We are the good guys, honest
First off, I want to be clear. The attitude I have, and therefore the company (A&A) has, to blanket surveillance is that it is wrong. It should not be allowed. We need to take all possible and practical steps against it. Targeted surveillance against know suspects with proper controls is another matter.
I hope that is clear, and the fact I have gone to the bother of speaking directly to parliamentary committees on this helps explain some of my resolve in this.
Am I a martyr ?
No, sorry. I will not go to jail over this. I have a family to support, and I have a lot of staff that have families to support. So there are limits.
But I am not beyond considering every possible loophole and edge case we, or my lawyers, can come up with to help defend these principles.
What can A&A do?
We can explain our principles, and we can try and help people understand how to circumvent all sorts of monitoring and snooping as much as possible to ensure people get respect for their basic human rights related to privacy.
We can, of course, try and appeal or defend any such orders if we get them, and we will.
What about the canary? Does it help?
The way the law is worded now, there are various parts with various gagging orders. Some parts are a tad tame, civil enforcement. No, I am not a martyr, but would I go for challenging it in civil courts, maybe. Hard to say, and at the end of the day that would not really help. This is the real point here, but we cannot risk criminal laws even for the "tame" parts of the IPA by invoking the Official Secrets Act. So even that may be a problem.

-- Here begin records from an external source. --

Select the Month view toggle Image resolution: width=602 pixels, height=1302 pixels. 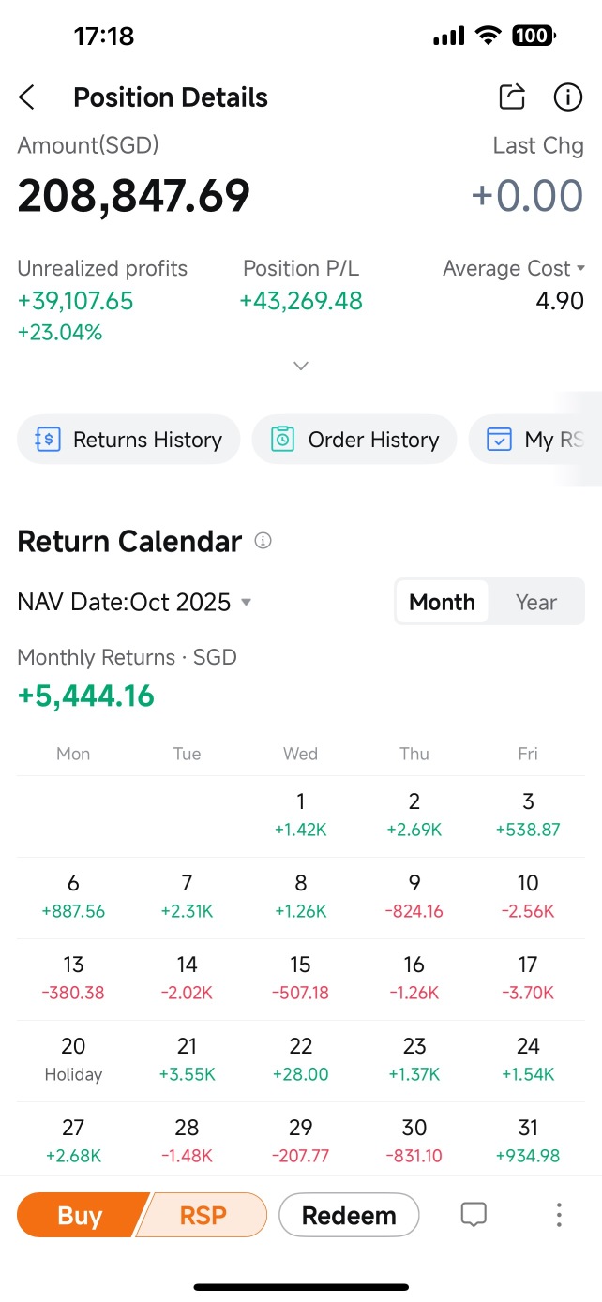pos(442,602)
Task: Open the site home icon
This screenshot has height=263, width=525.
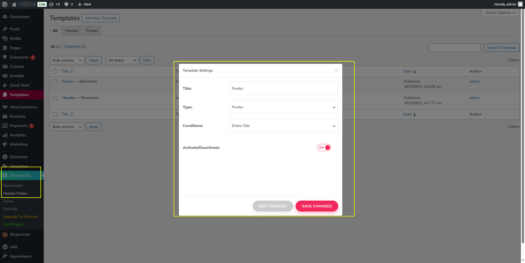Action: tap(14, 4)
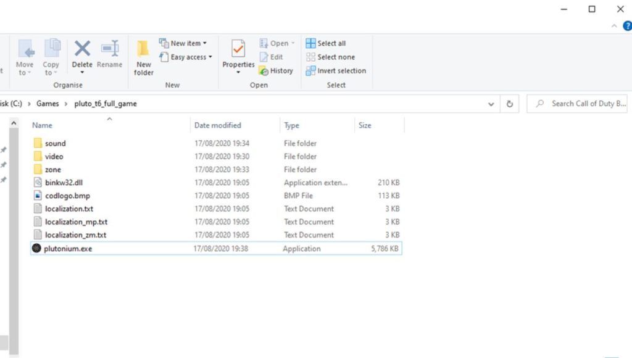Open the blue Help question mark icon

(x=627, y=26)
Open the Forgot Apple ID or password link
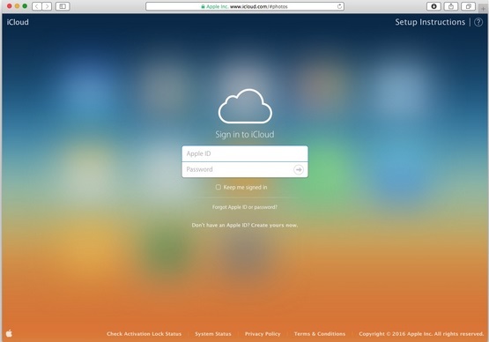This screenshot has height=342, width=489. coord(245,207)
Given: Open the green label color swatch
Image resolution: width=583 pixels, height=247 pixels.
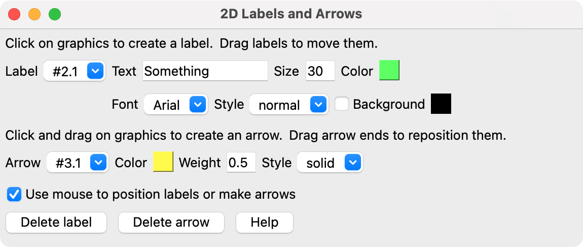Looking at the screenshot, I should tap(389, 71).
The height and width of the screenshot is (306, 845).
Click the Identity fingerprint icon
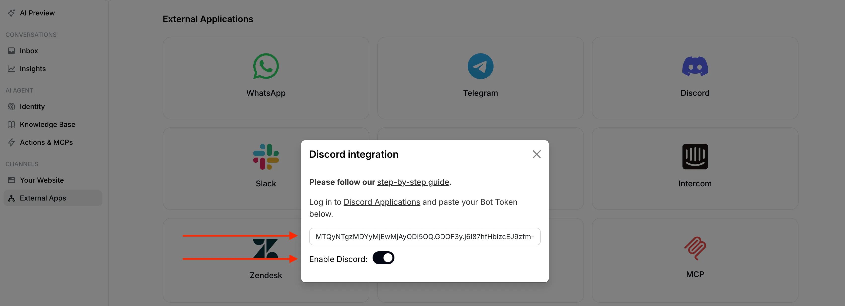(11, 106)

You cannot trust what anyone says with the law as it is. It is not really acceptable for a democratic society, in my view. It is not a matter that law "compels you to lie", but that by not lying you may be breaking the law. If you see what I mean. No, don't lie as that is fraud, and no, don't not lie as that is breaking a gagging order, catch 22. Pick your crime?!
What is important is that everyone assumes there is snooping and monitoring. I am sure that getting BT Wholesale or TalkTalk Business to deep packet inspect our PPP traffic is against the law, sorry. The Home Office do not agree. In a civilised society this would have a chance to be decided by a court, but in a world with secret orders and gagging requirements, it will never get tested.
So if you do trust us (and why not) you may already be snooped on in the back-haul network, so take measures to protect yourself.
If you take such measures, you don't need to trust us, and so we don't need to be on the spot with a canary!
What about the canary going forward?
I am formulating a plan here...
First off, I put anything canary related in one place, make one page with a clear signed and dated statement and link to that. It states what we do not have (any order under IPA) and is dated and signed, and ideally states when or if we plan to update the statement.
That fits well with what we have now, and puts in one place. It removes the "ask me on irc or in person" and so on.
Cunning plan?
My lawyer pondered this and may be regretting it now - but if the warrant canary covers many things nobody knows the discontinuation of the canary is because of reason X and as such that cannot be seen as disclosing reason X.
So a canary could say, for example :-
- I have a beard
- My dog, Lilly, is still alive
- We have never had an intercept capability order at A&A under IPA
- We have never had a data retention order at A&A under IPA
And when we stop making such statements, all you know is one of those things is no longer true.
By stopping, we are not breaching a gagging order, obviously, especially if I happen to have shaved.
Sadly, any "cunning plan" like this is almost certainly a bad idea, sorry.
Sadly, any "cunning plan" like this is almost certainly a bad idea, sorry.
Simpler plan?
A simpler plan is just set a date, e.g 2020, from which we no longer make any statement about IPA orders.